Khaberni - Fitch Ratings confirmed that the Jordanian banking sector enters 2026 with good levels of financial stability, supported by the solidity of capital, ample liquidity, and a stable local deposit base, despite surrounding regional and economic challenges, according to a Fitch report that monitors banking sector prospects in the Middle East, obtained by the Kingdom.
Fitch projected that the Jordanian economy would achieve a real growth of 2.8% during 2026, providing a supportive environment for the continuous banking activity and moderate expansion in lending, with the banks maintaining a cautious and balanced approach in risk management.
The agency pointed out that financing and liquidity in the Jordanian banking sector are at comfortable levels, supported by a diverse and stable deposit base, alongside effective liquidity management, enhancing the banks' ability to cope with fluctuations and maintain their financial stability.
In terms of asset quality, Fitch confirmed that pressures remain limited and manageable, benefiting from the proactive supervisory policies implemented by the Central Bank of Jordan, including updated loan classification instructions, which enhance transparency and flexibility in managing credit risks.
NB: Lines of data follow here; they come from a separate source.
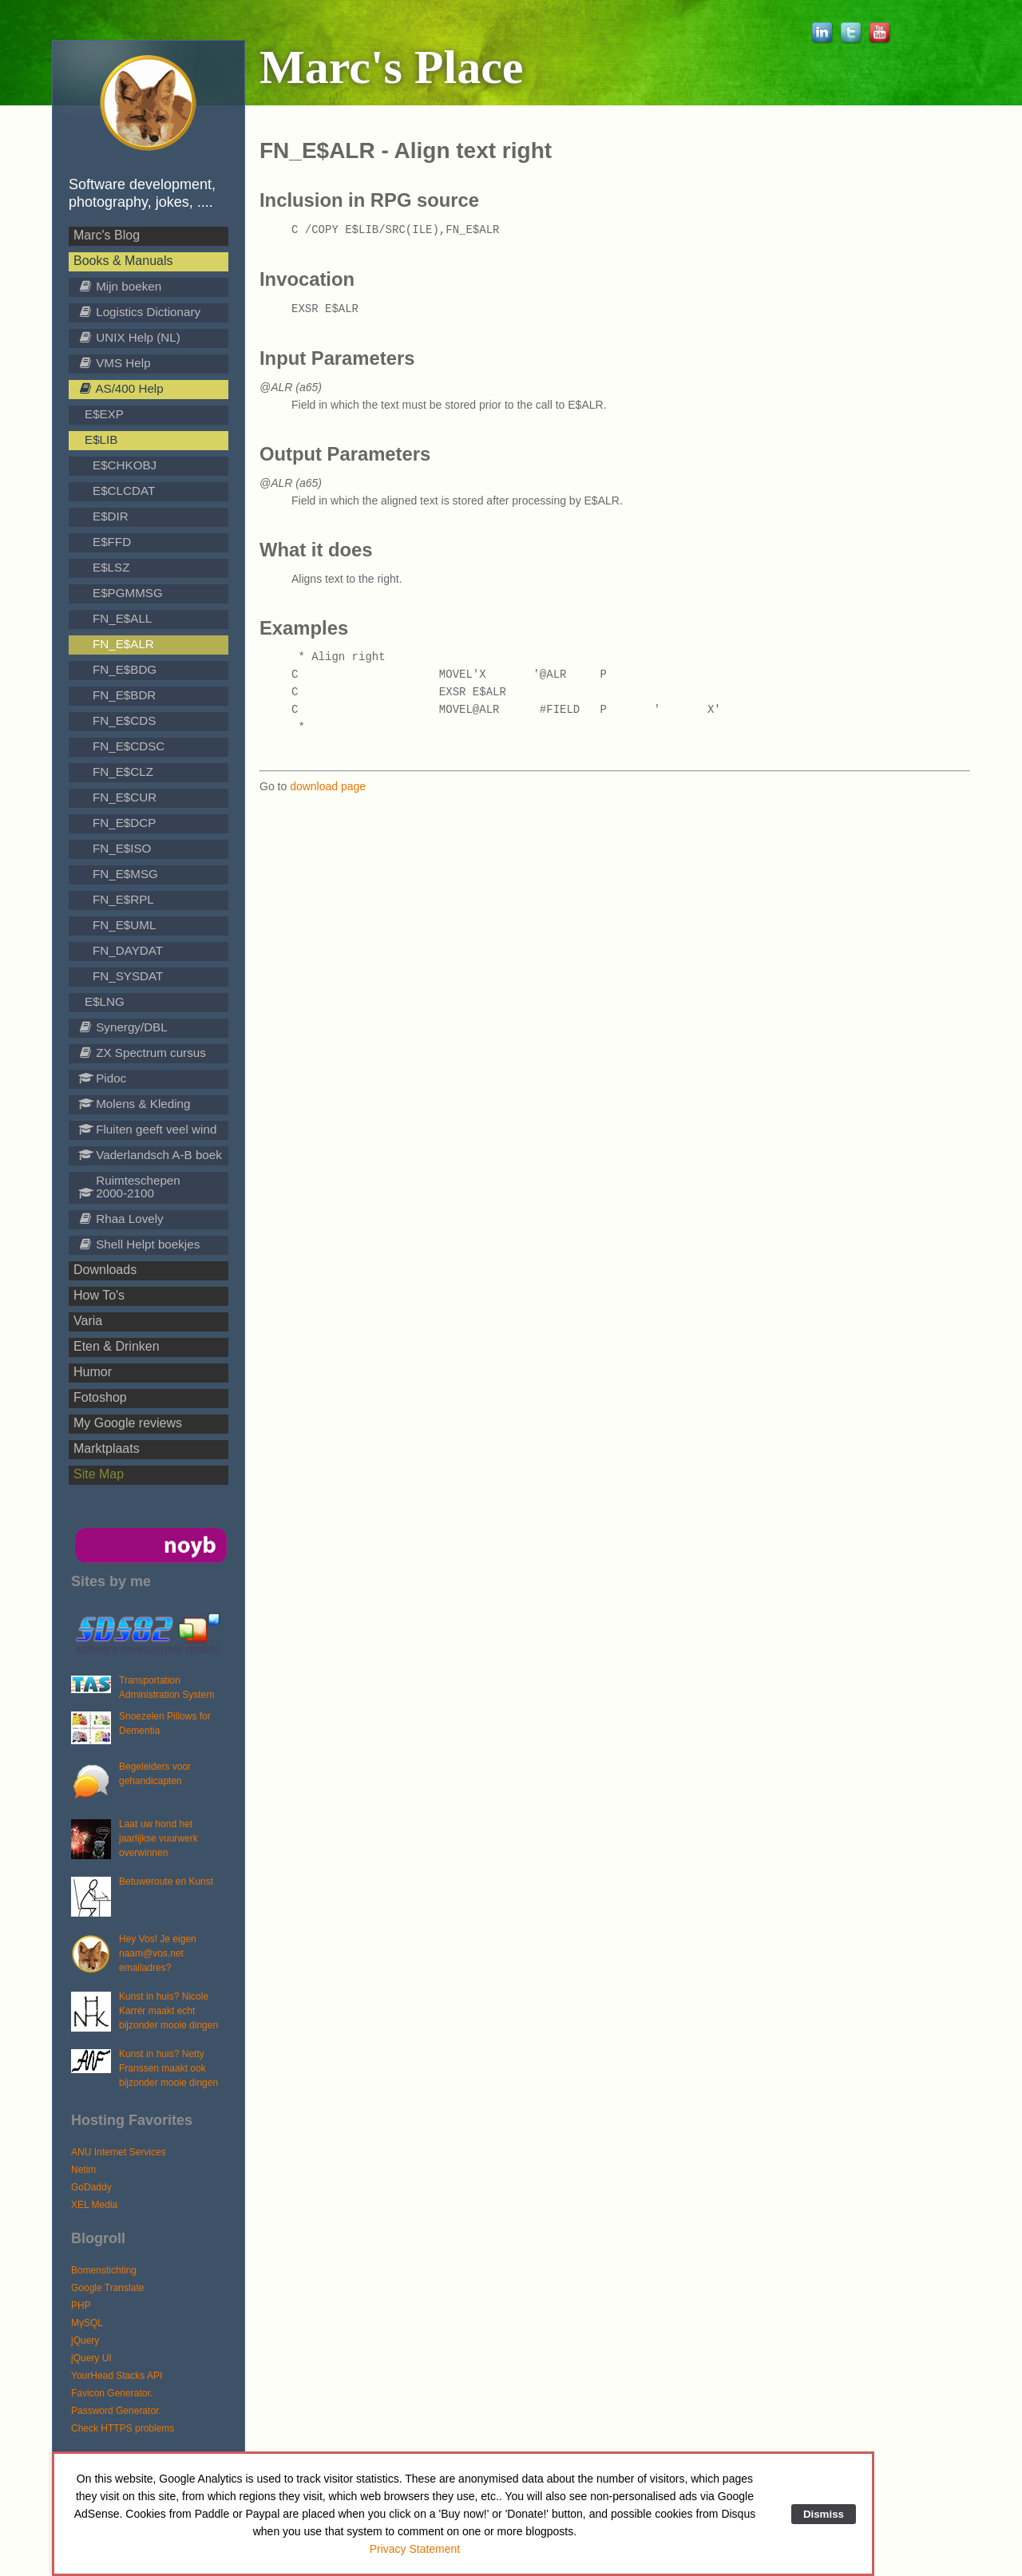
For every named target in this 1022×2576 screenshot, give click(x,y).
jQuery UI (91, 2358)
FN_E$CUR (124, 797)
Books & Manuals (123, 260)
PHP (81, 2305)
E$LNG (105, 1001)
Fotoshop (100, 1397)
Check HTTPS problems (122, 2428)
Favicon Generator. (112, 2393)
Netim (83, 2169)
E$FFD (112, 541)
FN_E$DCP (124, 822)
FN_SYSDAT (128, 976)
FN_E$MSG (125, 873)
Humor (92, 1372)
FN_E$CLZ (123, 771)
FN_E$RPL (123, 899)
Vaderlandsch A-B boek (150, 1154)
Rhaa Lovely (121, 1218)
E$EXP (104, 414)
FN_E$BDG (124, 669)
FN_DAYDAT (128, 950)
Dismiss (823, 2514)
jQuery (85, 2340)
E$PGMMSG (128, 592)
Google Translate (107, 2287)
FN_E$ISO (122, 848)
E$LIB (101, 439)
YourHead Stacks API (116, 2375)
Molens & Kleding (134, 1103)
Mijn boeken (119, 286)
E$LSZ (111, 567)
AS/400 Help (121, 388)
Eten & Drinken (116, 1346)
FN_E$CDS (124, 720)
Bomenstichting (104, 2270)
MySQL (87, 2323)
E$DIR (111, 516)
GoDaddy (91, 2187)
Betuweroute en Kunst (166, 1881)
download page (328, 786)
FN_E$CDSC (128, 746)
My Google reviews (127, 1423)
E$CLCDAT (124, 490)
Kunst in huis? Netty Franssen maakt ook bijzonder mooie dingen (168, 2068)
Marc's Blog (106, 235)
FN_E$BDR (124, 695)
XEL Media (94, 2204)
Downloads (105, 1269)
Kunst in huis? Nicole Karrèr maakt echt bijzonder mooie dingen (168, 2011)
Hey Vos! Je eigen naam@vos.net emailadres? (157, 1953)
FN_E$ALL (122, 618)
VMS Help (114, 363)
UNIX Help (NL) (129, 337)
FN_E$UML (124, 925)
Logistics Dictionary (139, 312)
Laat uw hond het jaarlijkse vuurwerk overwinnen (158, 1838)
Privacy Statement (415, 2548)
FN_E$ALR (123, 644)
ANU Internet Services (118, 2152)
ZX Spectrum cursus (142, 1052)
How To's (99, 1295)
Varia (87, 1321)
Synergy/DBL (123, 1027)
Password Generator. (116, 2410)
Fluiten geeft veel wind (147, 1129)
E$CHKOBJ (124, 465)
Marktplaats (106, 1448)
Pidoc (102, 1078)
The agency also expected the profitability of Jordanian banks to remain strong pre-provisions, enabling them to absorb any potential increases in risk costs without affecting capital adequacy, at a time when banks continue to invest in digital transformation and developing banking services.
Fitch confirmed that capital adequacy ratios in Jordanian banks are sufficient and stable, with a high reliance on Common Equity Tier 1 (CET1), which enhances the capacity to absorb losses and supports the sector's robustness in the medium term.